◆ **Work request**: Reproduce from the records below, with no pictures, exactly the lines between the one containing "Click the STANDARD plan column header" and the one containing "The height and width of the screenshot is (423, 758).", inclusive.
** Opening Supplied material block **
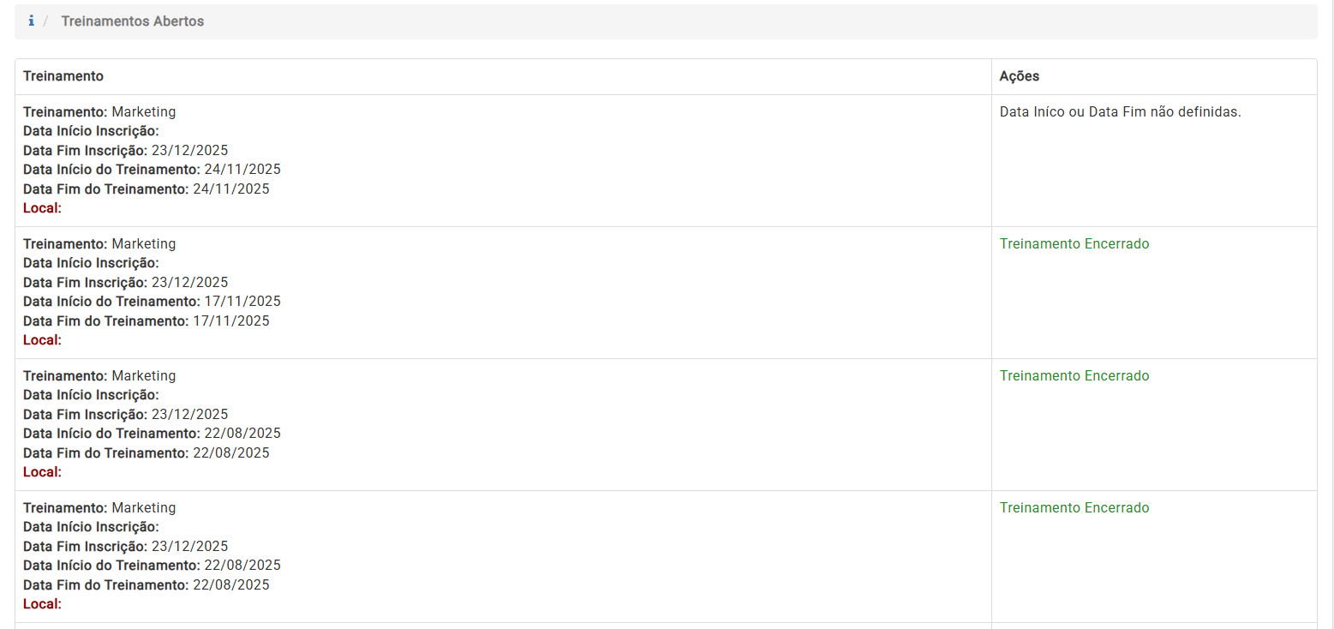Screen dimensions: 1334x629
Task: Click the Local label in the last fully visible row
Action: coord(42,604)
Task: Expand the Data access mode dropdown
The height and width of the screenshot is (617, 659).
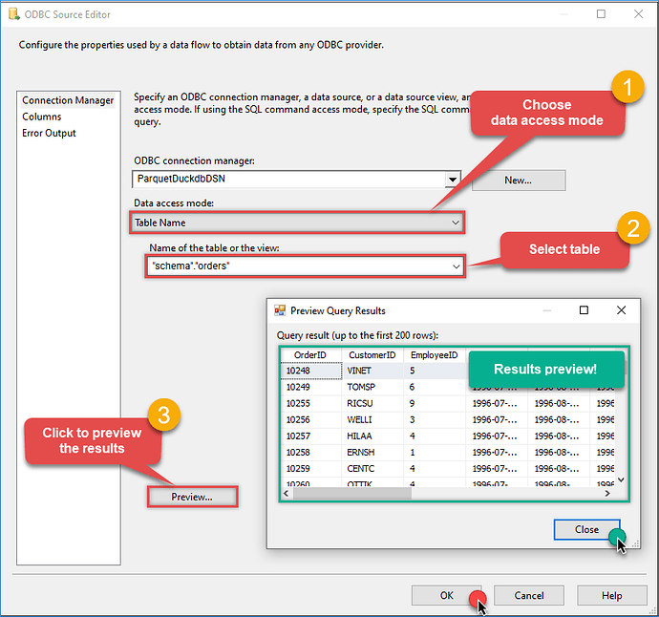Action: [x=455, y=223]
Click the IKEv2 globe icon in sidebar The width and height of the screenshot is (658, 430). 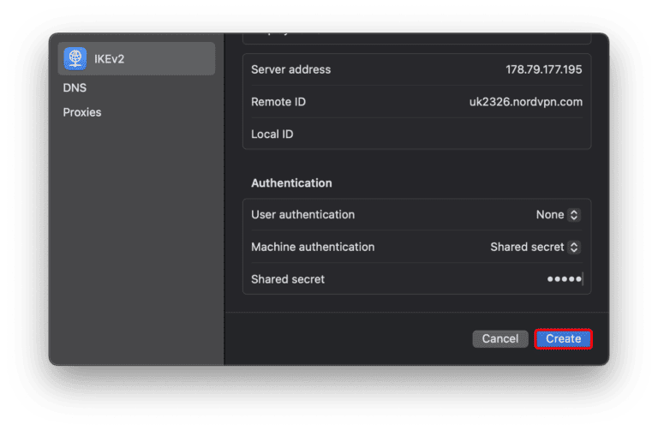click(x=75, y=58)
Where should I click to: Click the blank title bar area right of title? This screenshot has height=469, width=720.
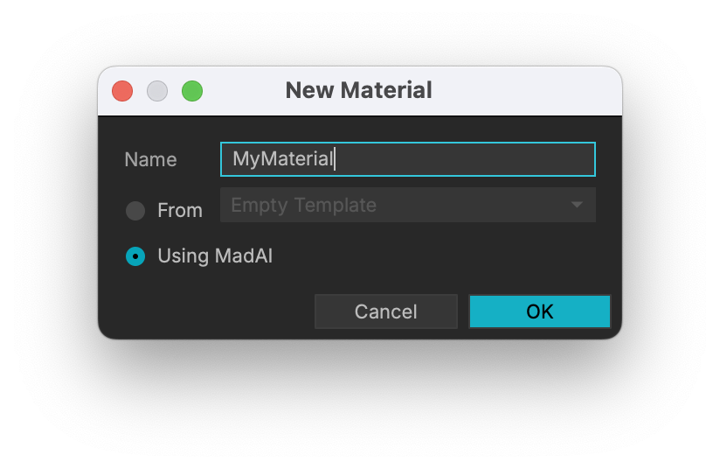tap(526, 91)
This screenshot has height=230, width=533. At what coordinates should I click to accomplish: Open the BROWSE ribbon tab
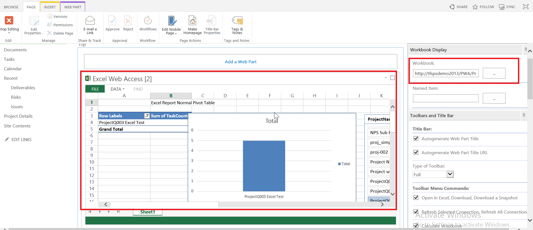tap(11, 7)
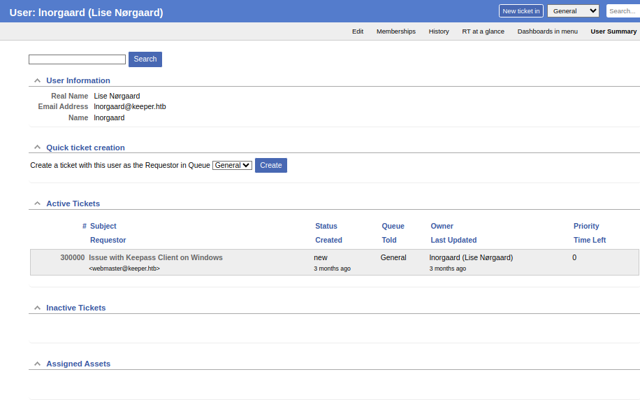This screenshot has width=640, height=400.
Task: Click the Create ticket button
Action: 271,166
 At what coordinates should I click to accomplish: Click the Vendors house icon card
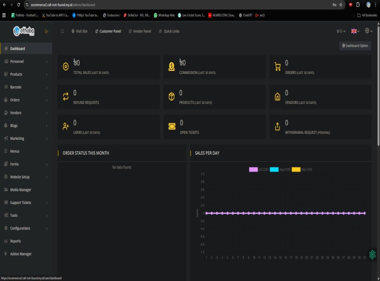[x=278, y=97]
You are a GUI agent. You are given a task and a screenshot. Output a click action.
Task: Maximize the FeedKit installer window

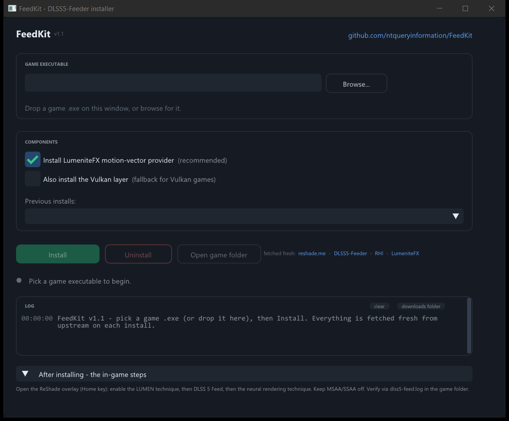(465, 8)
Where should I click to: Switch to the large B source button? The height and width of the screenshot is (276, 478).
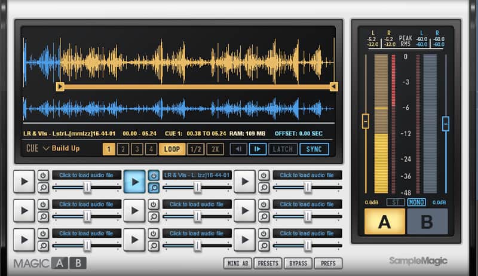coord(427,222)
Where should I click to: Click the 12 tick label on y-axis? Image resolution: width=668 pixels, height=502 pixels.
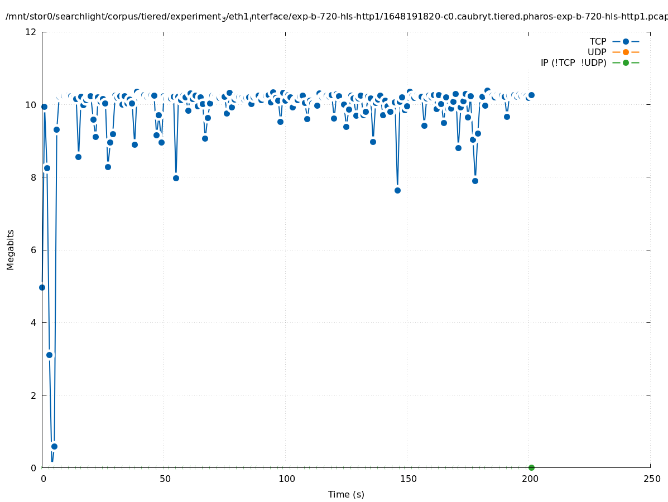click(x=31, y=32)
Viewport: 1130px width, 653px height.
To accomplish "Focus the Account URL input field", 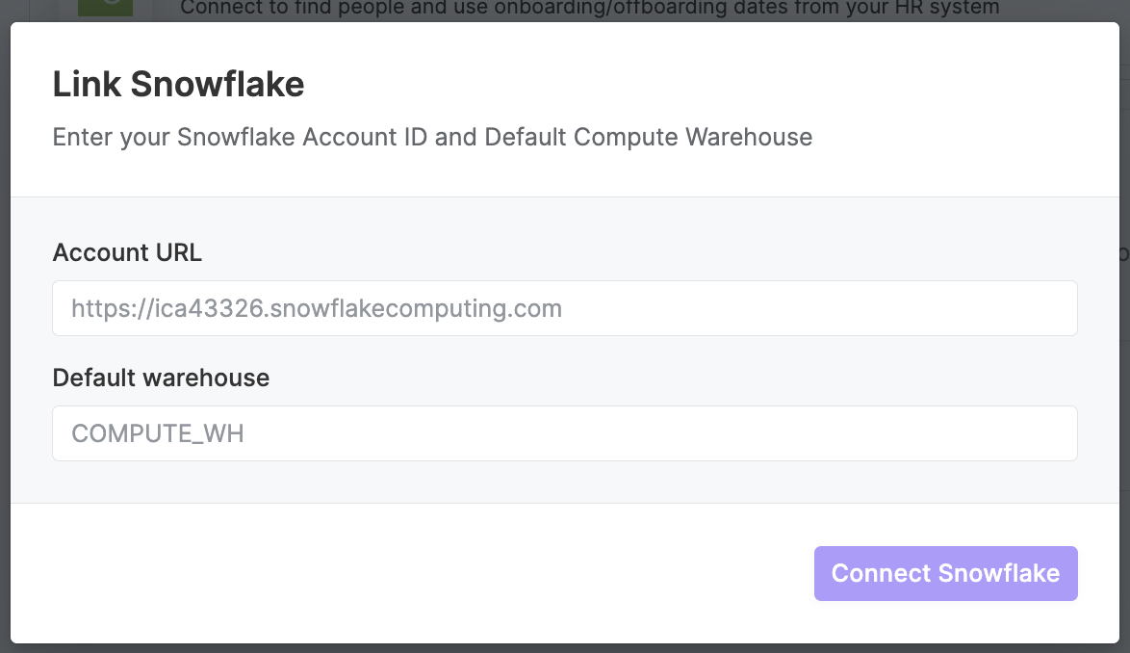I will (x=564, y=308).
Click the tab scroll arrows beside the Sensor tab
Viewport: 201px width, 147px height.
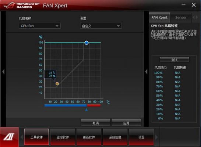coord(195,17)
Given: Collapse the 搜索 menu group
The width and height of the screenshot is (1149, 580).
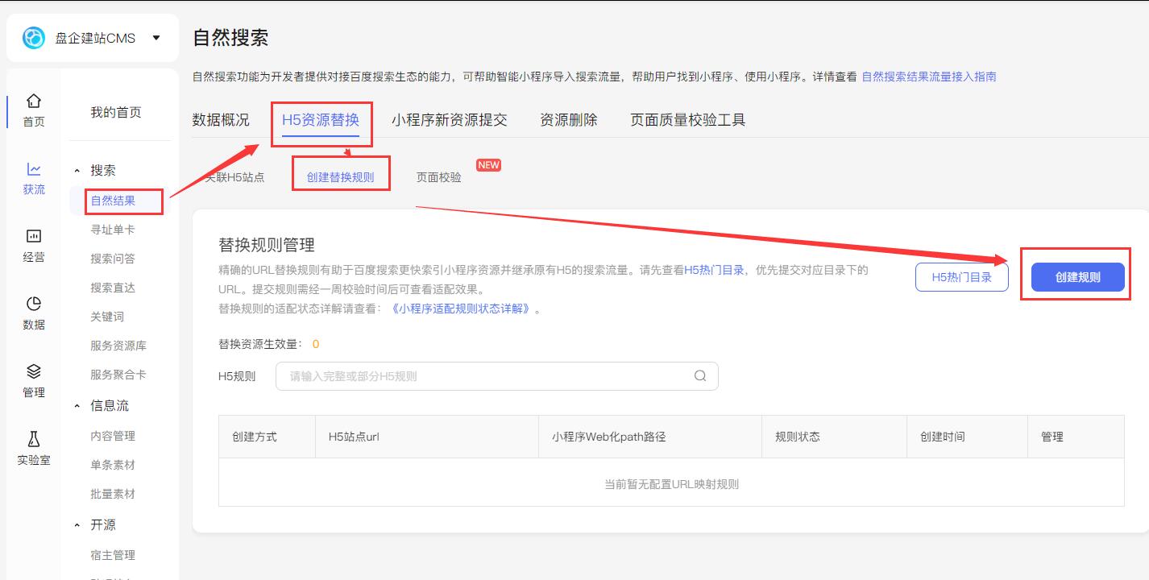Looking at the screenshot, I should click(77, 171).
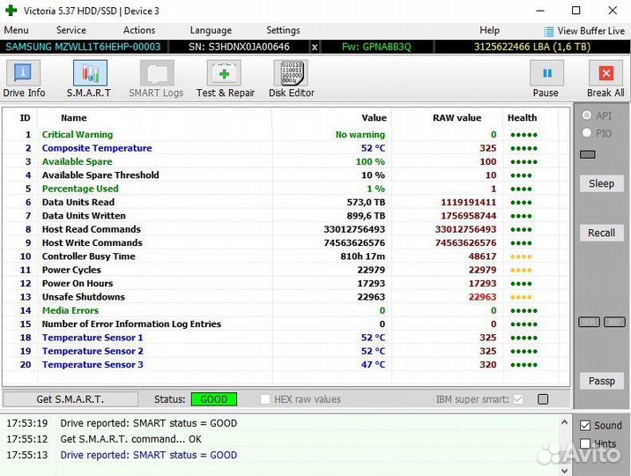Open the Service menu

tap(71, 30)
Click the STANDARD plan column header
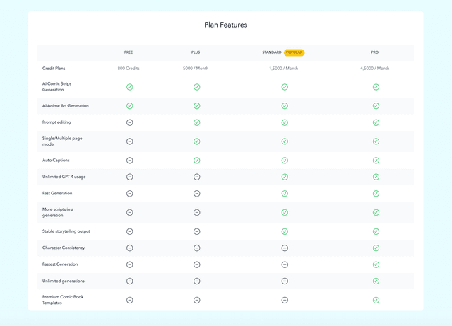 [272, 52]
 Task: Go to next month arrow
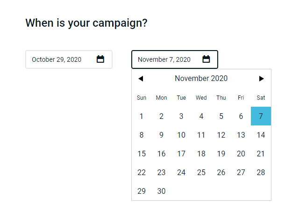tap(262, 79)
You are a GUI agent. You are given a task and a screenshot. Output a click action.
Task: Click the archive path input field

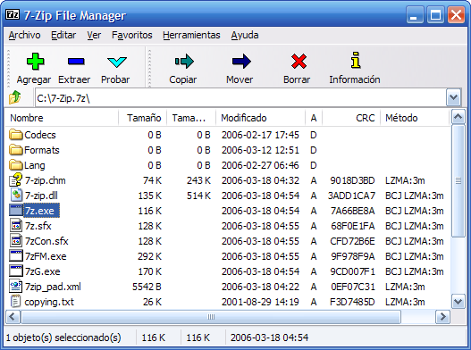(x=240, y=98)
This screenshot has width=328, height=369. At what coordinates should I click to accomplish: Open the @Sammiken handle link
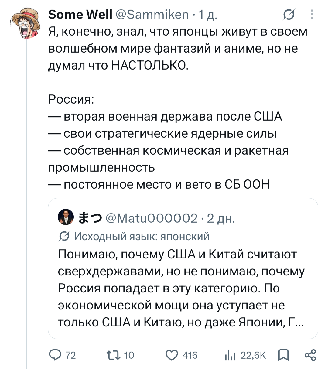point(152,14)
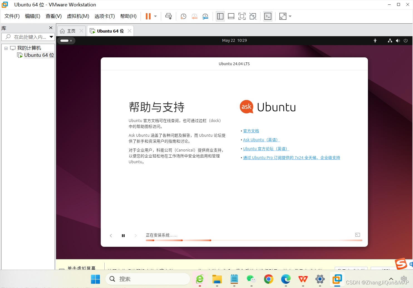413x288 pixels.
Task: Pause the installer slideshow
Action: pyautogui.click(x=123, y=235)
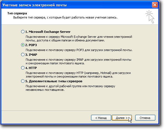Close the dialog with the red X
Image resolution: width=165 pixels, height=130 pixels.
tap(155, 5)
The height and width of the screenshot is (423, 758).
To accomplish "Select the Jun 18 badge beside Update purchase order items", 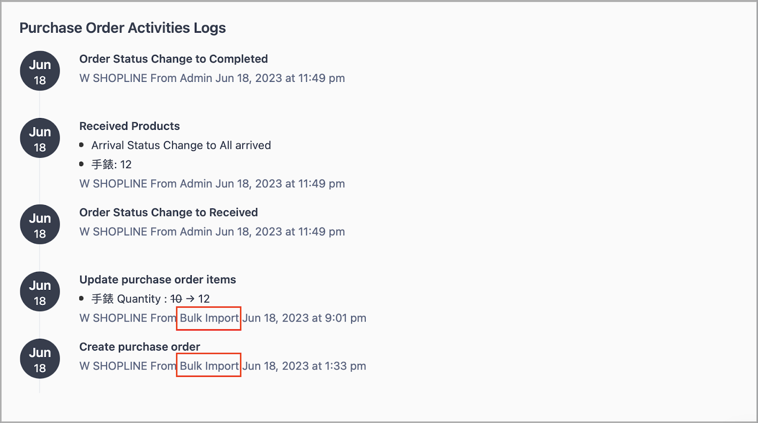I will point(39,291).

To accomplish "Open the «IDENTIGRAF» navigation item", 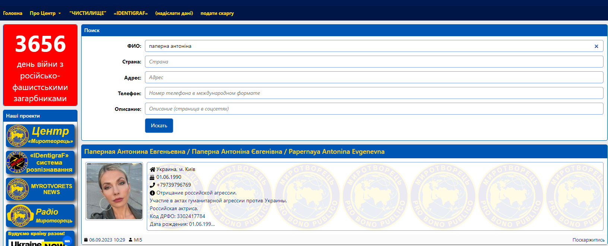I will coord(131,13).
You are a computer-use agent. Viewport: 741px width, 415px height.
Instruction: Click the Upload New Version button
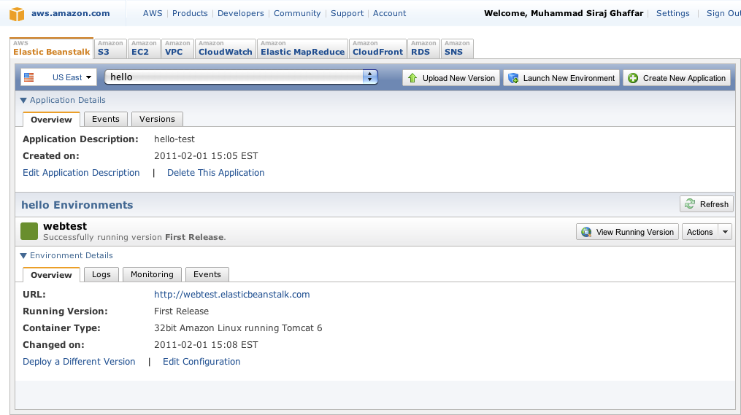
** Closing Supplied material block **
◆ **Written answer**:
Click the STANDARD plan column header
 [272, 52]
 Task: Go to next month arrow
tap(262, 79)
You are a GUI agent. You are given a task and a screenshot. Output a click action.
Task: Click the archive path input field

(x=240, y=98)
This screenshot has width=328, height=369. At what coordinates should I click to accomplish: Open the @Sammiken handle link
point(152,14)
413x288 pixels.
Task: Pause the installer slideshow
Action: pyautogui.click(x=123, y=235)
Close the dialog with the red X
Image resolution: width=165 pixels, height=130 pixels.
tap(155, 5)
The height and width of the screenshot is (423, 758).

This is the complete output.